セッション情報 ポスター

interventional EUS

タイトル P-498:

当院における膵壊死と仮性膵嚢胞に対するドレナージ術の報告

演者 吉田 司(倉敷中央病院消化器内科)
共同演者 石田 悦嗣(倉敷中央病院消化器内科), 小原 佳子(倉敷中央病院消化器内科), 久保 敦司(倉敷中央病院消化器内科), 清輔 良江(倉敷中央病院消化器内科), 松枝 和宏(倉敷中央病院消化器内科), 山本 博(倉敷中央病院消化器内科)
抄録 背景:急性膵炎に伴う膵壊死や仮性膵嚢胞はしばしば圧迫による症状や感染を伴い,時に重大な転機をたどるため,適切な時期にドレナージを施行する必要がある.方法:今回当院にて急性膵炎に伴う膵壊死と仮性膵嚢胞に対しドレナージを施行した症例の背景,ドレナージ方法,奏功率,施行回数に関して報告する.結果:2007年1月から2012年5月までに当科にて経乳頭的,経皮的,もしくは経消化管的にドレナージを行なった仮性膵嚢胞4例,膵壊死7例の合計11例を対象とした.年齢の中央値は52歳(35-76歳),男性10例,女性1例であった.仮性膵嚢胞のドレナージ適応は全例嚢胞増大かつ圧迫による有症状,膵壊死の適応は6例が感染合併,1例が圧迫による有症状のためであった.仮性膵嚢胞は4例中3例で経乳頭的処置のみで改善を得た.経皮的,経消化管的処置を行なった症例はなく,改善までに行なった全手技の平均回数は1.3回であった.4例中改善しなかった1例は経乳頭的処置を繰り返している間に嚢胞破裂を起こしたが,保存的に軽快した.膵壊死7例のうち,2例が経乳頭的,2例が経皮的ドレナージのみで改善し,さらに経乳頭,経皮ドレナージを組み合わせることで2例が改善した.改善までに要した全手技の平均回数は2.8回であった.経消化管的ドレナージは2例で試みられたものの,穿刺ルートが取れず断念した.7例中1例は経乳頭的処置で改善せず,経過中に嚢胞内出血を来たし死亡した.考察:仮性膵嚢胞の多くが経乳頭的処置が奏功した一方,膵壊死は複数のドレナージルートで,多数回の施行を必要とする傾向があった.膵仮性嚢胞,膵壊死とも一法でのドレナージが奏功しない場合には,適切な時期に他法を試みることが必要と思われた.

項目の抜粋
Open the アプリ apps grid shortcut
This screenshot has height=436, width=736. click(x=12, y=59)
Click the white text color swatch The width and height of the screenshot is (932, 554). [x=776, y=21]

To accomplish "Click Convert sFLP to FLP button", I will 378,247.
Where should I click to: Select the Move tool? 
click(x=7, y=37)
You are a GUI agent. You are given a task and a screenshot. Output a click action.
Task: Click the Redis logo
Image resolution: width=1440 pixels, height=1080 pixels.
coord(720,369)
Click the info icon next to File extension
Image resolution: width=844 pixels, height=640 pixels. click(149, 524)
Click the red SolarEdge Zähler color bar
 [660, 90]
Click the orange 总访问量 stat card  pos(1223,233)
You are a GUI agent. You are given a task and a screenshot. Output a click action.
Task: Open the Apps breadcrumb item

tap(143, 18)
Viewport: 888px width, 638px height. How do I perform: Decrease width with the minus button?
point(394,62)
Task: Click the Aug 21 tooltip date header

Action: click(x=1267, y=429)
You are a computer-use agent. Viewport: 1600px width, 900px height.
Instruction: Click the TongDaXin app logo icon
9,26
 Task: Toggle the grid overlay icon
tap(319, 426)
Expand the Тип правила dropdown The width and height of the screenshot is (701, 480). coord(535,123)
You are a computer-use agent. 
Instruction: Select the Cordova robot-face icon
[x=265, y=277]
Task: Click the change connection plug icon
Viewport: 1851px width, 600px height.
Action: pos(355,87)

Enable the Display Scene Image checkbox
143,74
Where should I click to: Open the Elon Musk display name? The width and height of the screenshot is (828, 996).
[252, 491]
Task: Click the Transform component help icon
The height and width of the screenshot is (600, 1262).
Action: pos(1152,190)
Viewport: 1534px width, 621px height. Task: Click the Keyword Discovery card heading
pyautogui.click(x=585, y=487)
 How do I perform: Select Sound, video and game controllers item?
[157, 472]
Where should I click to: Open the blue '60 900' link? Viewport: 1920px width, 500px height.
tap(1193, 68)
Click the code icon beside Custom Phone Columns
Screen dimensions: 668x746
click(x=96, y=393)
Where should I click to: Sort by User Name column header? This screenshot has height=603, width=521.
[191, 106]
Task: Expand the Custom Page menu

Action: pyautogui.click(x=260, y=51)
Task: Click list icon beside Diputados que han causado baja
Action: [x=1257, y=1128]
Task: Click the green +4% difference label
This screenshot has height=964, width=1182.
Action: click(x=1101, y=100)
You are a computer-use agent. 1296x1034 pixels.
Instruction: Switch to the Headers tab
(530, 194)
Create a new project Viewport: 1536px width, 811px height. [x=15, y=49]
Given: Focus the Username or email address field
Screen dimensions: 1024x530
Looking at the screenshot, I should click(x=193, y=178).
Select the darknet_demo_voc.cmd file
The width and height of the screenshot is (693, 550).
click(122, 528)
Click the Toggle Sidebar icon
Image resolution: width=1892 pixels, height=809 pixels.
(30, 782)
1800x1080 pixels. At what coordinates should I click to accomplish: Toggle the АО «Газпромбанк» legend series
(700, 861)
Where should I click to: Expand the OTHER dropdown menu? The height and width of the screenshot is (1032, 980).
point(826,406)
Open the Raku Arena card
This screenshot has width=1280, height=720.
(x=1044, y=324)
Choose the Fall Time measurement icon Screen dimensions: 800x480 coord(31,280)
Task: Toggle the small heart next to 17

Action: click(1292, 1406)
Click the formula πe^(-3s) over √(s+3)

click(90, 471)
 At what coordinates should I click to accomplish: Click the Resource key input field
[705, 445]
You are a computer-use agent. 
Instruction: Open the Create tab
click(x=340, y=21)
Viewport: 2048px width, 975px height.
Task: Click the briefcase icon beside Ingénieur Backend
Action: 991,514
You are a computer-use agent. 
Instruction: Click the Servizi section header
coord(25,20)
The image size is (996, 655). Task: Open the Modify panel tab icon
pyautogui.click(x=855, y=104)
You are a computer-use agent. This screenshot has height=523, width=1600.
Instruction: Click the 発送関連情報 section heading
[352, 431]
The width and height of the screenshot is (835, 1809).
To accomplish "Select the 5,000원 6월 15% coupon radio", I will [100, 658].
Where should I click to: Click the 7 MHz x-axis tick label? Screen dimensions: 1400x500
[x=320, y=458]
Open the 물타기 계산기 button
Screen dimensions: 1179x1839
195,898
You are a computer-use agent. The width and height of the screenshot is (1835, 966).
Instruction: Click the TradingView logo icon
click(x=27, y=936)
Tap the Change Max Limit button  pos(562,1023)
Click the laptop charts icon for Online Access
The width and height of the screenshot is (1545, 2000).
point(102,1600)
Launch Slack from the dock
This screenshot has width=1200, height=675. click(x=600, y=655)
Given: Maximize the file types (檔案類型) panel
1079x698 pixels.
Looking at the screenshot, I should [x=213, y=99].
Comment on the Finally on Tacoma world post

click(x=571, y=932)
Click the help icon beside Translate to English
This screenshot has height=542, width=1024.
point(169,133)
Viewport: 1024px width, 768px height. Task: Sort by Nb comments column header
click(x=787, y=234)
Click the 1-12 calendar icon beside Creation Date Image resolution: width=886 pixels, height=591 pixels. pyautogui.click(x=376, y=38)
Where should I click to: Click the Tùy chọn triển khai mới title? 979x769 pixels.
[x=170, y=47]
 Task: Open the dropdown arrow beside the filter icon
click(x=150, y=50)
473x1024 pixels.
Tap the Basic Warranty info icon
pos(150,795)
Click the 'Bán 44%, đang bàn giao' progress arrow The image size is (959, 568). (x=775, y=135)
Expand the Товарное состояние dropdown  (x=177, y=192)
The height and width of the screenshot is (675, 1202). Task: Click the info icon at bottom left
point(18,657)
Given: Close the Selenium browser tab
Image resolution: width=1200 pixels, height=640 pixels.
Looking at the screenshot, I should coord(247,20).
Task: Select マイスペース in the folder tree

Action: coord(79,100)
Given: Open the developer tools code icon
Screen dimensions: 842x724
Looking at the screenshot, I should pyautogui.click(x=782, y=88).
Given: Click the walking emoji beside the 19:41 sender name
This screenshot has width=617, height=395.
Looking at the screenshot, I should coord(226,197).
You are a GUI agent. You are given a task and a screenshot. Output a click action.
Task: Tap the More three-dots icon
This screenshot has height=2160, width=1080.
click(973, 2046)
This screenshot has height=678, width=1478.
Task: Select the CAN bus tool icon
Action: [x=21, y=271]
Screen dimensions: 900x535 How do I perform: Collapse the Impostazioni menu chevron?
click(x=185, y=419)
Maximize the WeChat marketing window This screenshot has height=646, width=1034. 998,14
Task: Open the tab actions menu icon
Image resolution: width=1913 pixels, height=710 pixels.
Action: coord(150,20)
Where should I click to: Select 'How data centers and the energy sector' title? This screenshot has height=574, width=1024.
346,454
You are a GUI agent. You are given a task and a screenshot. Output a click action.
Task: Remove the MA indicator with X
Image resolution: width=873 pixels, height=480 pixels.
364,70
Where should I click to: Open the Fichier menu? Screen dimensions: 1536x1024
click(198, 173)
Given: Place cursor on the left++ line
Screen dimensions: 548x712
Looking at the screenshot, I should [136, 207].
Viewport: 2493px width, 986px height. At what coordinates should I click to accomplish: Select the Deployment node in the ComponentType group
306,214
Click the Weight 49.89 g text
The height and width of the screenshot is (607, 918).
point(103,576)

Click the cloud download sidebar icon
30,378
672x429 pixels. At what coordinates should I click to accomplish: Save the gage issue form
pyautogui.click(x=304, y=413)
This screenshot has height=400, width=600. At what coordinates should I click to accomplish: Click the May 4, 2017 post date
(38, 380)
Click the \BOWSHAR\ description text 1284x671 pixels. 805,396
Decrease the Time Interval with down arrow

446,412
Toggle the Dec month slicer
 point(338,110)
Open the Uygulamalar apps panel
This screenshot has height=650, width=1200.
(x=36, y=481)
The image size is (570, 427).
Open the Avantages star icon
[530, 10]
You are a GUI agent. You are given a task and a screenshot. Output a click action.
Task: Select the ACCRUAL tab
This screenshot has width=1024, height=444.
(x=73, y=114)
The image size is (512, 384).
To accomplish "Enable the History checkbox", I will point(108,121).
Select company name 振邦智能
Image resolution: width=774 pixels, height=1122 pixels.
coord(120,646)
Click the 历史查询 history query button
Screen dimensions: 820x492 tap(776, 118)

読解の応用
**a.** 膵壊死と仮性膵嚢胞のドレナージに関する抄録で、対象となった症例は合計何例ですか。
**b.** 膵壊死と仮性膵嚢胞のドレナージに関する抄録のうち、「当院における膵壊死と仮性膵嚢胞に対するドレナージ術の報告」から「和宏(倉敷中央病院消化器内科), 山本 博(倉敷中央病院消化器内科)」までを、その語句も含めて正確に書き写してください。

番号付き解答
**a.** 合計11例です（仮性膵嚢胞4例、膵壊死7例）。

**b.**
当院における膵壊死と仮性膵嚢胞に対するドレナージ術の報告

演者 吉田 司(倉敷中央病院消化器内科)
共同演者 石田 悦嗣(倉敷中央病院消化器内科), 小原 佳子(倉敷中央病院消化器内科), 久保 敦司(倉敷中央病院消化器内科), 清輔 良江(倉敷中央病院消化器内科), 松枝 和宏(倉敷中央病院消化器内科), 山本 博(倉敷中央病院消化器内科)